Thursday, April 3, 2008

More on trustworthy data

You are flying a high tech airliner, at night, over the ocean. Your instruments become useless, airspeed and altitude randomly moving from off-scale-low to other, arbitrary values. Or are they true values? The computerized control system reacts to those with a series of warnings, some of which are contradictory: over-speed and stall, at the same time. Without any visual frame of reference, there's no way to tell even roughly how high or fast you are going. What do you do?

Ask for help.

Air traffic control has radars covering the area (it does for most places airliners fly, but not some of the deep ocean routes) so you call back and ask them to give you accurate information off their screens.

They can easily, if slowly and by voice, give bearing, direction of travel and speed.

an very small area of a modern ATC screen Who knows what is wrong with this last data point?

Altitude is not derived from radar data, but is instead telemetry; the aircraft sends the information, along with those identifying codes at the top, to the radar as part of the transponder data. If flight instruments are inaccurate, its very likely -- and in this case, indeed true -- that the number on the ATC display screen is wrong also.

And as a result, you fly into the ocean.

Aeroperu 603 New York Times article Wikipedia article

There's plenty more to hate about this crash (and the similar Birginair one) from a human factors point of view, from providing static and pitot port blocking devices, to the difficulty the flight crew has of focusing on a problem with so many conflicting instruments and warnings.

But I think there's something to be said for the problem of displaying the trustworthiness of data in this one narrow context. ATC systems have worked like this forever, and will probably continue to do so. I was surprised no one seemed to be aware of their manner of operation. And remember, the ground controller does not have as many issues as the aircrew, so should have had a chance to think over the issue. I presume he was, deep down, aware of how the system works.

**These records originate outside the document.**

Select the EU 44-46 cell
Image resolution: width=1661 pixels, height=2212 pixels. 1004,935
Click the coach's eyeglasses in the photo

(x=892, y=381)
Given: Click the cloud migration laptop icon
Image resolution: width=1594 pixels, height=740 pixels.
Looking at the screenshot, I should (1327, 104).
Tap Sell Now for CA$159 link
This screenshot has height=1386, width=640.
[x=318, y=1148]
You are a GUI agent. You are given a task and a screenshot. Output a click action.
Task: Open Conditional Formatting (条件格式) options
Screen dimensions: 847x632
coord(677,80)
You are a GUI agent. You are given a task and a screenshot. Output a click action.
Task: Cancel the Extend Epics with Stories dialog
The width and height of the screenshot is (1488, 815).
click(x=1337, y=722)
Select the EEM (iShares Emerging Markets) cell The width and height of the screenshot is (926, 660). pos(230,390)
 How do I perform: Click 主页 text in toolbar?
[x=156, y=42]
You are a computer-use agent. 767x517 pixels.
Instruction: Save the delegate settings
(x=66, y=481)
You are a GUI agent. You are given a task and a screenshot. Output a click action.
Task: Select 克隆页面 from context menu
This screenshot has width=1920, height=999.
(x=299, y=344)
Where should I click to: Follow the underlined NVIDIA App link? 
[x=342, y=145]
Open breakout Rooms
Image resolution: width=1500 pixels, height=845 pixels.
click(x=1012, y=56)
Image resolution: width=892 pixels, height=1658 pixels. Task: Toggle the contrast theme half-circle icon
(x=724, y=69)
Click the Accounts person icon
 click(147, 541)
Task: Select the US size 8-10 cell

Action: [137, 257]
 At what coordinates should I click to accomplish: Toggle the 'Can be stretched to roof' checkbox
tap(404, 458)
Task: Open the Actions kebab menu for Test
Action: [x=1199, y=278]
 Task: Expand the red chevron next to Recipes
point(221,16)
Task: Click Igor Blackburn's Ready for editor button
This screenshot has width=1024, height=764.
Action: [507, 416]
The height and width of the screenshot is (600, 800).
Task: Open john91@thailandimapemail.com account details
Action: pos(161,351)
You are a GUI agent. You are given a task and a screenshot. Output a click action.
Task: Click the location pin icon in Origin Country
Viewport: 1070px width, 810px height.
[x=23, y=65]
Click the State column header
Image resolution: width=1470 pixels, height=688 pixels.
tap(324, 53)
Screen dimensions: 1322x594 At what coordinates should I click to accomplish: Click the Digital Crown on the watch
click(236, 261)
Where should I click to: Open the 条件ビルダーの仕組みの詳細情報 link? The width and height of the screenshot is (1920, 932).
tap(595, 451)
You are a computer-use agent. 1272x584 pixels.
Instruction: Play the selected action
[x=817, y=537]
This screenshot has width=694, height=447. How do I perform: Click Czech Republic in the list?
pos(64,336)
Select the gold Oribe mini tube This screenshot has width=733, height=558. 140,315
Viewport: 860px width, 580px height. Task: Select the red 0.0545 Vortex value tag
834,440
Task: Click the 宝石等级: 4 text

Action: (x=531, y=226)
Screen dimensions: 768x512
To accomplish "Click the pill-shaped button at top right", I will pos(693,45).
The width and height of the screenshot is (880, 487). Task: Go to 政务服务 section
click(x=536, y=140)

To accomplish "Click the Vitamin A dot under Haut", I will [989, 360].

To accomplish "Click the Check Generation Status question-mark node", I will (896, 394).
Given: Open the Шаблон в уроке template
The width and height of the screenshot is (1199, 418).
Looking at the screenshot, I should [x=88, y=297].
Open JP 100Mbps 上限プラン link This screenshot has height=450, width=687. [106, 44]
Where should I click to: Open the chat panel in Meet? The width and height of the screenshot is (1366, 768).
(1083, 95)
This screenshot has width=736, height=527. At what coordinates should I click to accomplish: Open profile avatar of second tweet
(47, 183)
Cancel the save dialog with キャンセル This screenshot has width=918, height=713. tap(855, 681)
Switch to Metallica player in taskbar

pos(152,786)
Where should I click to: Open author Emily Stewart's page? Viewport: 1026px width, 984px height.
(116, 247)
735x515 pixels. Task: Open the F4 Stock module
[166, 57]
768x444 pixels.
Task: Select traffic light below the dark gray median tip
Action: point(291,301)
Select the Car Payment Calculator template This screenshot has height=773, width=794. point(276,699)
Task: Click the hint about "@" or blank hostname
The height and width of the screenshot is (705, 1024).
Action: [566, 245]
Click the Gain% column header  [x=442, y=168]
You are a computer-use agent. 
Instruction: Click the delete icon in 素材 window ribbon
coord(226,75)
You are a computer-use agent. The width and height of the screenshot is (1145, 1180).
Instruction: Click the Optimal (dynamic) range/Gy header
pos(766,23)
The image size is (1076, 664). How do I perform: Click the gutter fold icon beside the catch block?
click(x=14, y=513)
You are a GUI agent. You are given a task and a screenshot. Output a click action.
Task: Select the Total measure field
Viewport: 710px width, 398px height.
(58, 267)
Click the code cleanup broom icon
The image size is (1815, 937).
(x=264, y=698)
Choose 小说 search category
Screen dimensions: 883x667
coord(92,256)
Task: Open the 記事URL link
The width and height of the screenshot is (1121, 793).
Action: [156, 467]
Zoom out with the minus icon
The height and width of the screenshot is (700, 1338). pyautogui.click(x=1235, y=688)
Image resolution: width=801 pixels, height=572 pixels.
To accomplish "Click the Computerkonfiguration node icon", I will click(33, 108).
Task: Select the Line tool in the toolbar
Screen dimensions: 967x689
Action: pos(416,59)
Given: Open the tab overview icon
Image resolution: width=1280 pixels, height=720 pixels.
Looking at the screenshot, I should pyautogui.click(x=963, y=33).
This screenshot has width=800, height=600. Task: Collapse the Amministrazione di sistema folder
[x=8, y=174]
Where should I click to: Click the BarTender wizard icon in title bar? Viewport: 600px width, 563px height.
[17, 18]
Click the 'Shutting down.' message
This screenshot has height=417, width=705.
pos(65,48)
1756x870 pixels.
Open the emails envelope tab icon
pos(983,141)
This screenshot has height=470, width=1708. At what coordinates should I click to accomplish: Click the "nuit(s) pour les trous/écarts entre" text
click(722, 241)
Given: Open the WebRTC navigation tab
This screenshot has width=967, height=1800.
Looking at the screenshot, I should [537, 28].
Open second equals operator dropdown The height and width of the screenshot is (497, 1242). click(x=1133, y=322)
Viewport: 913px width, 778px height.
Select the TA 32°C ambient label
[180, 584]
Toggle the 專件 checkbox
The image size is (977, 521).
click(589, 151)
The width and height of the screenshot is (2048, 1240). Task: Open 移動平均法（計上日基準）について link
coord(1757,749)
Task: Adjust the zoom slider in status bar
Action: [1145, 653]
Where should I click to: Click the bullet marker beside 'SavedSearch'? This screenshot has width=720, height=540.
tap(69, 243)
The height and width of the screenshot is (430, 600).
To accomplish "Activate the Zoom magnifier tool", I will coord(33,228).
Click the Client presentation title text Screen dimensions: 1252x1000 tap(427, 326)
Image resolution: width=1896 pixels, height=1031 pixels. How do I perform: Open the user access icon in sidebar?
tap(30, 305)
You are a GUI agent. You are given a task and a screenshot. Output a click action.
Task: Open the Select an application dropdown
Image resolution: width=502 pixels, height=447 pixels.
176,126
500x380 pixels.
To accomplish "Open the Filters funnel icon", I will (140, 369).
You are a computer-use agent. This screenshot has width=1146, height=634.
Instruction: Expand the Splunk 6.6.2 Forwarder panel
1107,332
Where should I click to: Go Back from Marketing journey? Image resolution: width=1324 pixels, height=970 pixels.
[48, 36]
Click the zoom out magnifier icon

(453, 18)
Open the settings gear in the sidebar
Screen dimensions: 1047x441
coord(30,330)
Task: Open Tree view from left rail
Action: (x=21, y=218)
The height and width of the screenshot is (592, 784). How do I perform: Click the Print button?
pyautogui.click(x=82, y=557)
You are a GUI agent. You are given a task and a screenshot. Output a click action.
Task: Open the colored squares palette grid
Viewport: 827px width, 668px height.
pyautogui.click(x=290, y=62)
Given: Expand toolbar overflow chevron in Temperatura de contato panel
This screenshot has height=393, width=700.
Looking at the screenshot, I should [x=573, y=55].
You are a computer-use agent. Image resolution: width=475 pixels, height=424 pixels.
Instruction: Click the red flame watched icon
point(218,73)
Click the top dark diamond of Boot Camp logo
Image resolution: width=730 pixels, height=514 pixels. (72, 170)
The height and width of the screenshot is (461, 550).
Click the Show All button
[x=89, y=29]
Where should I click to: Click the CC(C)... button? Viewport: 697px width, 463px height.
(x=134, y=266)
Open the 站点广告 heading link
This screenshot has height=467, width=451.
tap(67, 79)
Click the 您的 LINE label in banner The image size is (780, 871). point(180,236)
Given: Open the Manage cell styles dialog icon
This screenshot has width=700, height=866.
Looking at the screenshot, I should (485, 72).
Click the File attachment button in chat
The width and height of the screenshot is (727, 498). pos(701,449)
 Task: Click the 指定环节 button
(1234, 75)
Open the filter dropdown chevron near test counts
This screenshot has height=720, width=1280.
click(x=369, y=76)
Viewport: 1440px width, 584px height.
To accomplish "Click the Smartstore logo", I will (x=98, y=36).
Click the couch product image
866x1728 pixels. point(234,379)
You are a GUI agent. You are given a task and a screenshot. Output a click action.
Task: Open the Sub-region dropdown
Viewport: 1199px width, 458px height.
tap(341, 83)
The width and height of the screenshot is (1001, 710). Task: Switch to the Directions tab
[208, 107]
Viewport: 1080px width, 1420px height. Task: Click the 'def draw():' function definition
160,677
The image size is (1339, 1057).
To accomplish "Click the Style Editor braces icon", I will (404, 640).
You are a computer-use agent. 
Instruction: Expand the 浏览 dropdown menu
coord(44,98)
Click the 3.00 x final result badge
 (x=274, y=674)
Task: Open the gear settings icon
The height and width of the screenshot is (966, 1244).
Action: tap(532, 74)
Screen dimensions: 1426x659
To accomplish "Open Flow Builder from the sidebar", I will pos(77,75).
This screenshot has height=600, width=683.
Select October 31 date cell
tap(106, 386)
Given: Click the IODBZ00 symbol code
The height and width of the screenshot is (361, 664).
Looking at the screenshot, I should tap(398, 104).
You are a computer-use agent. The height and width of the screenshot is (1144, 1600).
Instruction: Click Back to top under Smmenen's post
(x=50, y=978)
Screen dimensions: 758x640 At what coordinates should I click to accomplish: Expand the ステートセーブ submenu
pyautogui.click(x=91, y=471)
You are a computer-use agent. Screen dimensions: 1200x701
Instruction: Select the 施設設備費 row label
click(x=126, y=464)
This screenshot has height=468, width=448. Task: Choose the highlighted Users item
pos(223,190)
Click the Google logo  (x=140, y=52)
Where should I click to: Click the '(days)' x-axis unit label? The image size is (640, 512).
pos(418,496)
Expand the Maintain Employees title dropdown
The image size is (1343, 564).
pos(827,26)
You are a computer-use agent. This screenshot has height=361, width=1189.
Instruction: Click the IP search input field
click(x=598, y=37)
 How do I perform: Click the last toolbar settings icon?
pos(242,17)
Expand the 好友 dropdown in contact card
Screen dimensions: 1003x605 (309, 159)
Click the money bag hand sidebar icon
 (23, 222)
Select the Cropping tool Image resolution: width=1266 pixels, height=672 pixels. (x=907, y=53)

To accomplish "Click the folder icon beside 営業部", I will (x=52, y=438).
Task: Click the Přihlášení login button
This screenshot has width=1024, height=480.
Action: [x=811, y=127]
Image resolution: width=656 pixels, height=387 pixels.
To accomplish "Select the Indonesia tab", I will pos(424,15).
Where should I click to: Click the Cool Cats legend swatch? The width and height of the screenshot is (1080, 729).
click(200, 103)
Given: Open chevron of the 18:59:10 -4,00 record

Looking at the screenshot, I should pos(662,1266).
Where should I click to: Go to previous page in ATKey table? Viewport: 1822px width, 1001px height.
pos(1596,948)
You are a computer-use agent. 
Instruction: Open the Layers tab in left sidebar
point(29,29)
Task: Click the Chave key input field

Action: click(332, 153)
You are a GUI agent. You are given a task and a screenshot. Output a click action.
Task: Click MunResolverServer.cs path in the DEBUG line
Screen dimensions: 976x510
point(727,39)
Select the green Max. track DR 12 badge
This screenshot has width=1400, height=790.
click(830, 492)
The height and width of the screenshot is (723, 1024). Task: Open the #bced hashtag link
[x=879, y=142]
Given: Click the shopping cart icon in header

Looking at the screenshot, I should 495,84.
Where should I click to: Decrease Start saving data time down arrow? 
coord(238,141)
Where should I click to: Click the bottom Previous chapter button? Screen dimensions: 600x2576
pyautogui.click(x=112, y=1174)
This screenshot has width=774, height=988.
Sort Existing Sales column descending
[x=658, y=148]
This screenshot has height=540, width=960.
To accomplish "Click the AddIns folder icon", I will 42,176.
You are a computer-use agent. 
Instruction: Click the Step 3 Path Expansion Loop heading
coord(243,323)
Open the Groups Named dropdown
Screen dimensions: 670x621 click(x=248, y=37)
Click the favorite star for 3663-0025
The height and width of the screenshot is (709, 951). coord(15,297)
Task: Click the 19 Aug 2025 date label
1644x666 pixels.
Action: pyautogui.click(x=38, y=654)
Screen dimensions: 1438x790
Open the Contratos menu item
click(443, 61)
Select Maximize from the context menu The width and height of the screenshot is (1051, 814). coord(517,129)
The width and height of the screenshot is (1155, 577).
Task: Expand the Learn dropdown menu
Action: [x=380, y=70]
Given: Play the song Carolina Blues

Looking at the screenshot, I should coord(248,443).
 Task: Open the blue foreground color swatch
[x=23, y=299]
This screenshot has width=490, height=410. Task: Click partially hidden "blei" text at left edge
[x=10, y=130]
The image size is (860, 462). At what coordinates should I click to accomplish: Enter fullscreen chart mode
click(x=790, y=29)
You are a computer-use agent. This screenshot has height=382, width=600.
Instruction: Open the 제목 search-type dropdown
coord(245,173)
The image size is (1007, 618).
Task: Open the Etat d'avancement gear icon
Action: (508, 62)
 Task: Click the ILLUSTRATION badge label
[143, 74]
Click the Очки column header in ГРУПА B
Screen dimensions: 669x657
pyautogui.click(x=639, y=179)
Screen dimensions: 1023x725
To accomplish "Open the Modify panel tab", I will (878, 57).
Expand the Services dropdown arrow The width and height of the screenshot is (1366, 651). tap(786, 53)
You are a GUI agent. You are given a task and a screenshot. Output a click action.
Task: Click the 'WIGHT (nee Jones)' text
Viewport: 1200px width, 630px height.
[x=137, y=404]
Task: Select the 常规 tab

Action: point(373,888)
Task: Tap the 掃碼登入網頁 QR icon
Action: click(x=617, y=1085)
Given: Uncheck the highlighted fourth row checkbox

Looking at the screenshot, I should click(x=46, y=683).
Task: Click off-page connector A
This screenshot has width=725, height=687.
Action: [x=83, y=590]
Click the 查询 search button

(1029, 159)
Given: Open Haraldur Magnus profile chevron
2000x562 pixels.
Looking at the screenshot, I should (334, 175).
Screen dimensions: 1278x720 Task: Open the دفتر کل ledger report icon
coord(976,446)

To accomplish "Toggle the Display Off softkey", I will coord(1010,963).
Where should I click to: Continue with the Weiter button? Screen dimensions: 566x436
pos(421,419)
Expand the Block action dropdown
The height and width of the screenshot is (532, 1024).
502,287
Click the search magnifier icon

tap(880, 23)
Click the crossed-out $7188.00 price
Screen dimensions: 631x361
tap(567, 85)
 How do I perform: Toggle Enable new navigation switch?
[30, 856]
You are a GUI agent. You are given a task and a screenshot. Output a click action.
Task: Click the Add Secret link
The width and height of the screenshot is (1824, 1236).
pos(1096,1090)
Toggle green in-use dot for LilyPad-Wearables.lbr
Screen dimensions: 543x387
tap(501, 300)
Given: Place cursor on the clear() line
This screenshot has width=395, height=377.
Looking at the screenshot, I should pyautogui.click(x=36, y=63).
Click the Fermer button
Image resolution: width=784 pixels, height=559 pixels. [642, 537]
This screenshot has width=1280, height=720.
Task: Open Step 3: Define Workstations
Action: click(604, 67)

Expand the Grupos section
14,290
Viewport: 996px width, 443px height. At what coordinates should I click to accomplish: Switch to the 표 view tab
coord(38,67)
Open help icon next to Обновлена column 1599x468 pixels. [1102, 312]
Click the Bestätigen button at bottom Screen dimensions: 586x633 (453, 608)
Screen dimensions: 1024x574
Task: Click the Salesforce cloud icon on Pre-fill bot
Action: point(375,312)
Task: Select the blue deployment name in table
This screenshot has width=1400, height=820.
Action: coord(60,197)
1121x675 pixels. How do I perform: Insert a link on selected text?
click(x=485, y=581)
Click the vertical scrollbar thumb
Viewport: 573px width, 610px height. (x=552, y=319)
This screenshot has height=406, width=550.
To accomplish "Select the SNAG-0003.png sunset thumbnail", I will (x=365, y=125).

But I generally avoid anything that has training as its backbone. Would there be a way to denote how information works, or where it comes from? I have nothing now, but its worth considering. The big problem as I see it is that the information is of mixed sources, and therefore mixed reliability. When transponders fail, or are turned off (terrorists, smugglers), the data supplied by it simply disappears. But before that, its displayed in the exact same manner as the systematically, radar-derived data.

Note that just because air travel is a high-reliability system with lots of history, these systems are not bulletproof. Changes to the displays frequently are poorly implemented and cause confusion. I suspect much of the design is status quo, and is not that good were testing to be done on it. Problems are alleviated with training and procedure, leading to accidents that result from poor training, breakdowns in procedure, and poor communications of changes in either.